• **Your task**
Repeat each entry. Keep every line exactly as it is.

━━━ Data excerpts

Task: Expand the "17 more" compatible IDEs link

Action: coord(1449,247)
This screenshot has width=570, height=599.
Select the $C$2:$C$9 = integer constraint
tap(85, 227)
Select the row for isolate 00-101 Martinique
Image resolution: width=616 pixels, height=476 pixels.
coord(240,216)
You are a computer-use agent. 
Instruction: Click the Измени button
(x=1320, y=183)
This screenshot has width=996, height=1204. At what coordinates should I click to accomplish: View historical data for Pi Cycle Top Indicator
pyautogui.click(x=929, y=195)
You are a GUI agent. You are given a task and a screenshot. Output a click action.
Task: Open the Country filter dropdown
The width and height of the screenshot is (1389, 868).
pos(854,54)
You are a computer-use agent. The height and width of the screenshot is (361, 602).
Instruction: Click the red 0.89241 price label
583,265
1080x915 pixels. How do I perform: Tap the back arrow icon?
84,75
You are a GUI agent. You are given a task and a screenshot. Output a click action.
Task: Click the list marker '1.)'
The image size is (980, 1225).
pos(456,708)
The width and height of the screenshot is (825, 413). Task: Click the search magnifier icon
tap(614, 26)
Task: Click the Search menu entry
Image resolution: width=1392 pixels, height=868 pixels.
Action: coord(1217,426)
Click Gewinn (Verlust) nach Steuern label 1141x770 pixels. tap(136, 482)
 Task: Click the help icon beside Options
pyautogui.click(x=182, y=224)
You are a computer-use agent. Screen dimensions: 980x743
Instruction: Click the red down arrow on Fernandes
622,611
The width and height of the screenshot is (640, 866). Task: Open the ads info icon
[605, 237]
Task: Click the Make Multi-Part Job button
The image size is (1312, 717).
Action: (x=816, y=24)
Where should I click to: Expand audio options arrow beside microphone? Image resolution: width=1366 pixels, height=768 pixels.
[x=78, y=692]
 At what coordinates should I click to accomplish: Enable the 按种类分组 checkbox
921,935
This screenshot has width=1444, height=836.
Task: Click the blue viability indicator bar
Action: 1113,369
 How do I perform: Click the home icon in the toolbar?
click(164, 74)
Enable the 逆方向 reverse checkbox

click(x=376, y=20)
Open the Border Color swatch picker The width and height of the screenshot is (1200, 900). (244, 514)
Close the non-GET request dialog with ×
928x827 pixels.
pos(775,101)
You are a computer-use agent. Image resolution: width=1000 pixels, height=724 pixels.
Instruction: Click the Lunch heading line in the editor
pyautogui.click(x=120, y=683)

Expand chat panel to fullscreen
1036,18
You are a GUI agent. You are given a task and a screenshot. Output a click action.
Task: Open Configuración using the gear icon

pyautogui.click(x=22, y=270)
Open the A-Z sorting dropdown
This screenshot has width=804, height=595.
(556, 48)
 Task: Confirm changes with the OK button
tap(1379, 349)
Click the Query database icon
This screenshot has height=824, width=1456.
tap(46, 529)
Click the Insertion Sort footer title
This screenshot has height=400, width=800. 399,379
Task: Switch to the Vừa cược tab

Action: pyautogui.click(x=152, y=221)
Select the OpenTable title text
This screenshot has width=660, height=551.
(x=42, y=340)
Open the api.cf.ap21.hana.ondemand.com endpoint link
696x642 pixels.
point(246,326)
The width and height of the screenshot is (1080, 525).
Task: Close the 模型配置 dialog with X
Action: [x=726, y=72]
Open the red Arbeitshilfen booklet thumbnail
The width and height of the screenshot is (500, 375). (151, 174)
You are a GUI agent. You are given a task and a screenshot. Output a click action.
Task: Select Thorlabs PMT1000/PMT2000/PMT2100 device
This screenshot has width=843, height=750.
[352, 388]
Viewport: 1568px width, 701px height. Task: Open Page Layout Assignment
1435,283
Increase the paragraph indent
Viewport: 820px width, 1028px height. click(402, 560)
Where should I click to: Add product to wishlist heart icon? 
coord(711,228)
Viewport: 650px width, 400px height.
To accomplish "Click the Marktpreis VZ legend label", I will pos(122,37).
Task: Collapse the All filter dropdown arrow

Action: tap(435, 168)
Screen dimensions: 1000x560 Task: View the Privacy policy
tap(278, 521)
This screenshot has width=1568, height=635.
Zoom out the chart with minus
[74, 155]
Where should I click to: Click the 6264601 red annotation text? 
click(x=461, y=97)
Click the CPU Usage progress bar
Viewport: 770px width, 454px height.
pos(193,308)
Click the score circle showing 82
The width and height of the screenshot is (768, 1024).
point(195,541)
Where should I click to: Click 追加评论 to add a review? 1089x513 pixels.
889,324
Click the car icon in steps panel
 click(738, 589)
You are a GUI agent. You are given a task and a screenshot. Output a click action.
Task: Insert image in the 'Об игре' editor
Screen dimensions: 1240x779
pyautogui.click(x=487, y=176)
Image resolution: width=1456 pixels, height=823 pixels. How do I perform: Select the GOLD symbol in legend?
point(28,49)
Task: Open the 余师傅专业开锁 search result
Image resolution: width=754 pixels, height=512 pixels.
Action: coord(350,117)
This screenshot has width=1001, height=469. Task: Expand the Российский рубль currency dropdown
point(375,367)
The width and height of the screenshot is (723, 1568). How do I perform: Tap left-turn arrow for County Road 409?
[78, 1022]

━━━━━━

• **Result of this task**
Task: Expand the "17 more" compatible IDEs link

Action: coord(1449,247)
This screenshot has width=570, height=599.
Select the $C$2:$C$9 = integer constraint
tap(85, 227)
Select the row for isolate 00-101 Martinique
Image resolution: width=616 pixels, height=476 pixels.
coord(240,216)
You are a computer-use agent. 
Instruction: Click the Измени button
(x=1320, y=183)
This screenshot has width=996, height=1204. At what coordinates should I click to accomplish: View historical data for Pi Cycle Top Indicator
pyautogui.click(x=929, y=195)
You are a GUI agent. You are given a task and a screenshot. Output a click action.
Task: Open the Country filter dropdown
The width and height of the screenshot is (1389, 868).
pos(854,54)
You are a computer-use agent. The height and width of the screenshot is (361, 602).
Instruction: Click the red 0.89241 price label
583,265
1080x915 pixels. How do I perform: Tap the back arrow icon?
84,75
You are a GUI agent. You are given a task and a screenshot. Output a click action.
Task: Click the list marker '1.)'
The image size is (980, 1225).
pos(456,708)
The width and height of the screenshot is (825, 413). Task: Click the search magnifier icon
tap(614, 26)
Task: Click the Search menu entry
Image resolution: width=1392 pixels, height=868 pixels.
Action: coord(1217,426)
Click Gewinn (Verlust) nach Steuern label 1141x770 pixels. tap(136, 482)
 Task: Click the help icon beside Options
pyautogui.click(x=182, y=224)
You are a computer-use agent. Screen dimensions: 980x743
Instruction: Click the red down arrow on Fernandes
622,611
The width and height of the screenshot is (640, 866). Task: Open the ads info icon
[605, 237]
Task: Click the Make Multi-Part Job button
The image size is (1312, 717).
Action: (x=816, y=24)
Where should I click to: Expand audio options arrow beside microphone? Image resolution: width=1366 pixels, height=768 pixels.
[x=78, y=692]
 At what coordinates should I click to accomplish: Enable the 按种类分组 checkbox
921,935
This screenshot has width=1444, height=836.
Task: Click the blue viability indicator bar
Action: 1113,369
 How do I perform: Click the home icon in the toolbar?
click(164, 74)
Enable the 逆方向 reverse checkbox

click(x=376, y=20)
Open the Border Color swatch picker The width and height of the screenshot is (1200, 900). (244, 514)
Close the non-GET request dialog with ×
928x827 pixels.
pos(775,101)
You are a computer-use agent. Image resolution: width=1000 pixels, height=724 pixels.
Instruction: Click the Lunch heading line in the editor
pyautogui.click(x=120, y=683)

Expand chat panel to fullscreen
1036,18
You are a GUI agent. You are given a task and a screenshot. Output a click action.
Task: Open Configuración using the gear icon

pyautogui.click(x=22, y=270)
Open the A-Z sorting dropdown
This screenshot has width=804, height=595.
(556, 48)
 Task: Confirm changes with the OK button
tap(1379, 349)
Click the Query database icon
This screenshot has height=824, width=1456.
tap(46, 529)
Click the Insertion Sort footer title
This screenshot has height=400, width=800. 399,379
Task: Switch to the Vừa cược tab

Action: pyautogui.click(x=152, y=221)
Select the OpenTable title text
This screenshot has width=660, height=551.
(x=42, y=340)
Open the api.cf.ap21.hana.ondemand.com endpoint link
696x642 pixels.
point(246,326)
The width and height of the screenshot is (1080, 525).
Task: Close the 模型配置 dialog with X
Action: [x=726, y=72]
Open the red Arbeitshilfen booklet thumbnail
The width and height of the screenshot is (500, 375). (151, 174)
You are a GUI agent. You are given a task and a screenshot. Output a click action.
Task: Select Thorlabs PMT1000/PMT2000/PMT2100 device
This screenshot has width=843, height=750.
[352, 388]
Viewport: 1568px width, 701px height. Task: Open Page Layout Assignment
1435,283
Increase the paragraph indent
Viewport: 820px width, 1028px height. click(402, 560)
Where should I click to: Add product to wishlist heart icon? 
coord(711,228)
Viewport: 650px width, 400px height.
To accomplish "Click the Marktpreis VZ legend label", I will pos(122,37).
Task: Collapse the All filter dropdown arrow

Action: tap(435, 168)
Screen dimensions: 1000x560 Task: View the Privacy policy
tap(278, 521)
This screenshot has width=1568, height=635.
Zoom out the chart with minus
[74, 155]
Where should I click to: Click the 6264601 red annotation text? 
click(x=461, y=97)
Click the CPU Usage progress bar
Viewport: 770px width, 454px height.
pos(193,308)
Click the score circle showing 82
The width and height of the screenshot is (768, 1024).
point(195,541)
Where should I click to: Click 追加评论 to add a review? 1089x513 pixels.
889,324
Click the car icon in steps panel
 click(738, 589)
You are a GUI agent. You are given a task and a screenshot. Output a click action.
Task: Insert image in the 'Об игре' editor
Screen dimensions: 1240x779
pyautogui.click(x=487, y=176)
Image resolution: width=1456 pixels, height=823 pixels. How do I perform: Select the GOLD symbol in legend?
point(28,49)
Task: Open the 余师傅专业开锁 search result
Image resolution: width=754 pixels, height=512 pixels.
Action: coord(350,117)
This screenshot has width=1001, height=469. Task: Expand the Российский рубль currency dropdown
point(375,367)
The width and height of the screenshot is (723, 1568). How do I perform: Tap left-turn arrow for County Road 409?
[78, 1022]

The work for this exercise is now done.